Re: [PATCH v2] net/mlx5e: Use refcount_t for refcount

From: Saeed Mahameed
Date: Tue Aug 06 2019 - 14:54:18 EST


On Tue, 2019-08-06 at 15:38 -0300, Jason Gunthorpe wrote:
> On Tue, Aug 06, 2019 at 09:59:58AM +0300, Leon Romanovsky wrote:
> > On Mon, Aug 05, 2019 at 08:06:36PM +0000, Saeed Mahameed wrote:
> > > On Mon, 2019-08-05 at 14:55 +0800, Chuhong Yuan wrote:
> > > > On Mon, Aug 5, 2019 at 2:13 PM Leon Romanovsky <leon@xxxxxxxxxx
> > > > >
> > > > wrote:
> > > > > On Sun, Aug 04, 2019 at 10:44:47PM +0800, Chuhong Yuan wrote:
> > > > > > On Sun, Aug 4, 2019 at 8:59 PM Leon Romanovsky <
> > > > > > leon@xxxxxxxxxx>
> > > > > > wrote:
> > > > > > > On Sat, Aug 03, 2019 at 12:48:28AM +0800, Chuhong Yuan
> > > > > > > wrote:
> > > > > > > > refcount_t is better for reference counters since its
> > > > > > > > implementation can prevent overflows.
> > > > > > > > So convert atomic_t ref counters to refcount_t.
> > > > > > >
> > > > > > > I'm not thrilled to see those automatic conversion
> > > > > > > patches,
> > > > > > > especially
> > > > > > > for flows which can't overflow. There is nothing wrong in
> > > > > > > using
> > > > > > > atomic_t
> > > > > > > type of variable, do you have in mind flow which will
> > > > > > > cause to
> > > > > > > overflow?
> > > > > > >
> > > > > > > Thanks
> > > > > >
> > > > > > I have to say that these patches are not done
> > > > > > automatically...
> > > > > > Only the detection of problems is done by a script.

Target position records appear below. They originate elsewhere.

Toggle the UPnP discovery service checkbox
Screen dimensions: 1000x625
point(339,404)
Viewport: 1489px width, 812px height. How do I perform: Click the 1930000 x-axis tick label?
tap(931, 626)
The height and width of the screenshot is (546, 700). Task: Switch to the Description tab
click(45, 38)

> > > > > > All conversions are done manually.
> > > > >
> > > > > Even worse, you need to audit usage of atomic_t and replace
> > > > > there
> > > > > it can overflow.
> > > > >
> > > > > > I am not sure whether the flow can cause an overflow.
> > > > >
> > > > > It can't.
> > > > >
> > > > > > But I think it is hard to ensure that a data path is
> > > > > > impossible
> > > > > > to have problems in any cases including being attacked.
> > > > >
> > > > > It is not data path, and I doubt that such conversion will be
> > > > > allowed
> > > > > in data paths without proving that no performance regression
> > > > > is
> > > > > introduced.
> > > > > > So I think it is better to do this minor revision to
> > > > > > prevent
> > > > > > potential risk, just like we have done in mlx5/core/cq.c.
> > > > >
> > > > > mlx5/core/cq.c is a different beast, refcount there means
> > > > > actual
> > > > > users
> > > > > of CQ which are limited in SW, so in theory, they have
> > > > > potential
> > > > > to be overflown.
> > > > >
> > > > > It is not the case here, there your are adding new port.

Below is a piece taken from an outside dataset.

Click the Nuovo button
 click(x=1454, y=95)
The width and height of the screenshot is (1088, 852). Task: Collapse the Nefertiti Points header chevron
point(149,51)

> > > > > There is nothing wrong with atomic_t.
> > > > >
> > > >
> > > > Thanks for your explanation!
> > > > I will pay attention to this point in similar cases.

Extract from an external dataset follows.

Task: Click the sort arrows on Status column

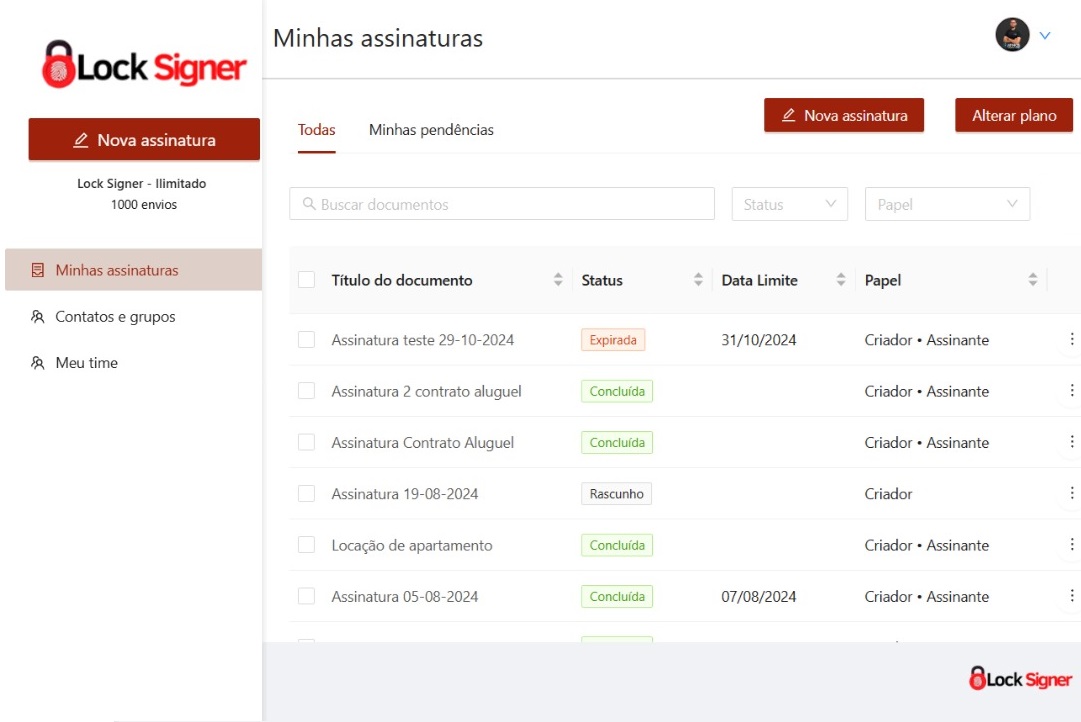Action: click(x=698, y=281)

> > > > But it seems that the semantic of refcount is not always as
> > > > clear as
> > > > here...
> > > >
> > >
> > > Semantically speaking, there is nothing wrong with moving to
> > > refcount_t
> > > in the case of vxlan ports.. it also seems more accurate and will
> > > provide the type protection, even if it is not necessary. Please
> > > let me
> > > know what is the verdict here, i can apply this patch to net-
> > > next-mlx5.
> >
> > There is no verdict here, it is up to you., if you like code churn,
> > go
> > for it.
>
> IMHO CONFIG_REFCOUNT_FULL is a valuable enough reason to not open
> code
> with an atomic even if overflow is not possible.
>
> Races resulting in incrs on 0 refcounts is a common enough mistake.
>
> Jason

Indeed, thanks Jason, I will take this patch to net-next-mlx5.